Today is the best day of my life.

I know people say that, and they mean it, but they don’t mean this. My best day is better than anyone else’s. Trust me.

I know.

I’m sitting at a table at Essentialz, a five-star restaurant in San Francisco. Everyone at the table watches me as I tuck the signed paperwork away in my black Bottega Veneta woven leather brief bag.

I, Hastings Monahan, just signed a nine-figure investment deal on behalf of the venture capital firm I work for.

Full partner, here I come.

Of course, lawyers will handle the majority of this. The signatures are symbolic as much as they are legal. But the fellow diners at my carefully crafted table will go back to China with an exciting opportunity for their company, Zhangwa Telecommunications, to enter the North American market with climate-change technology projecting yields that are the best aphrodisiac ever.
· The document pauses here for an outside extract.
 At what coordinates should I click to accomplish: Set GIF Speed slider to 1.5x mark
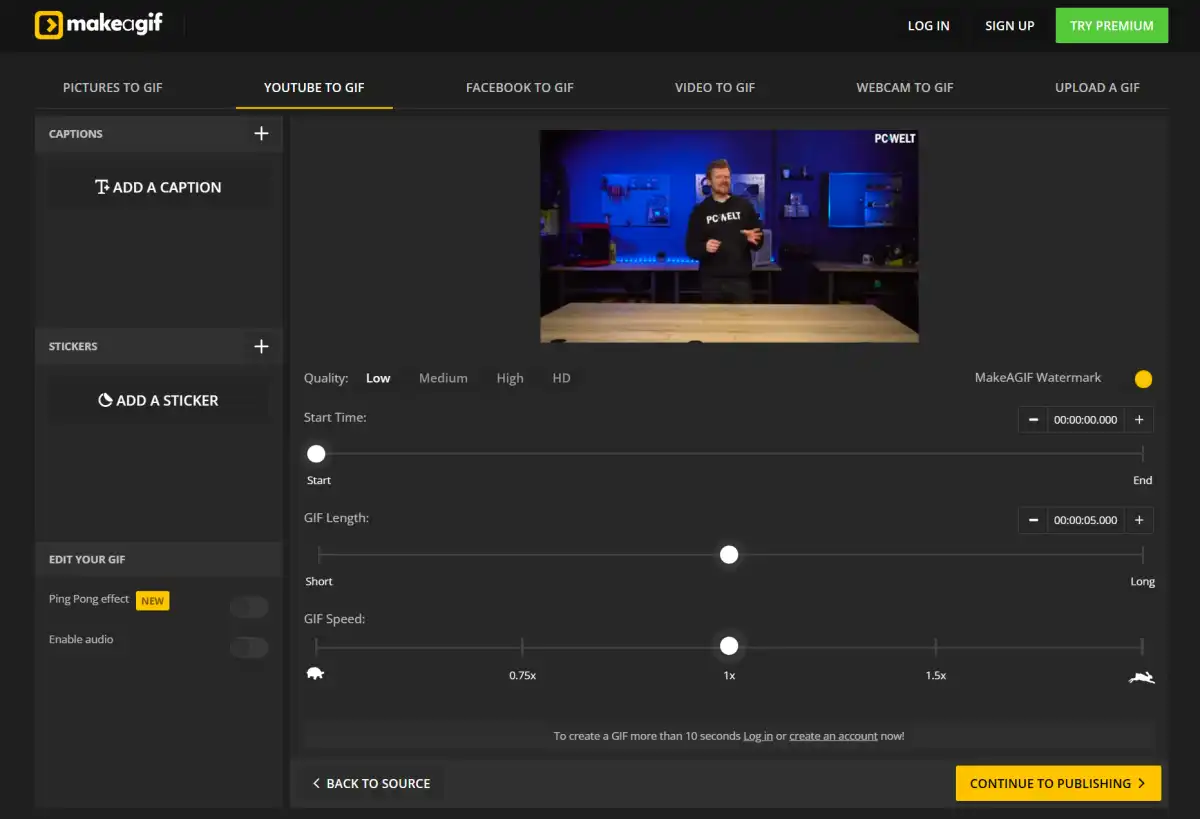935,647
As I sip from my glass of Montrachet Grand Cru, I catch the eye of Ming Bannerton, a consultant with Zhangwa whose father is a high-ranking U.S State Department official in China, a woman who has a hunger for financial success that I can spot in anyone in three seconds flat. There’s something special about a fellow hustler–and when I use the word hustler, I don’t mean it pejoratively.
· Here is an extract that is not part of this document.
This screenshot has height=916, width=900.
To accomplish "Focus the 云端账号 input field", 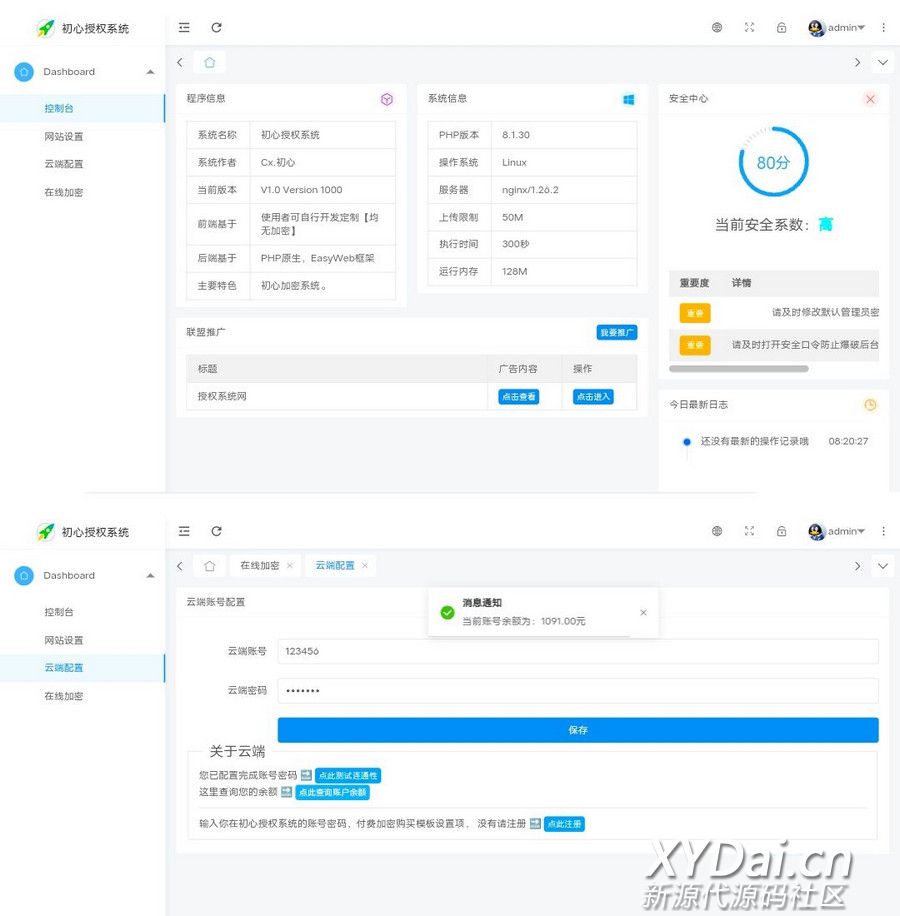I will [578, 651].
People who hustle get things done.

We connect. We network. We pattern match. We ruthlessly apply what we intuitively feel to what we operationally know in order to produce optimal outcomes.

In short–we hustle.

And we win.

But in competition, there can only be one winner.

One.

Tonight, I’m it.

Her smile mirrors mine, red lips stretched over perfectly white teeth that are as straight as a new picket fence. The smile doesn’t reach her eyes, but an intensity infuses her. She’s about five years younger than me, with a knowing eye that tells me we need to stay in touch. Someday soon, she may shoot past me, and that’s where all the legwork pays off.

In this business, you network down as well as you network up, if you want to get anywhere.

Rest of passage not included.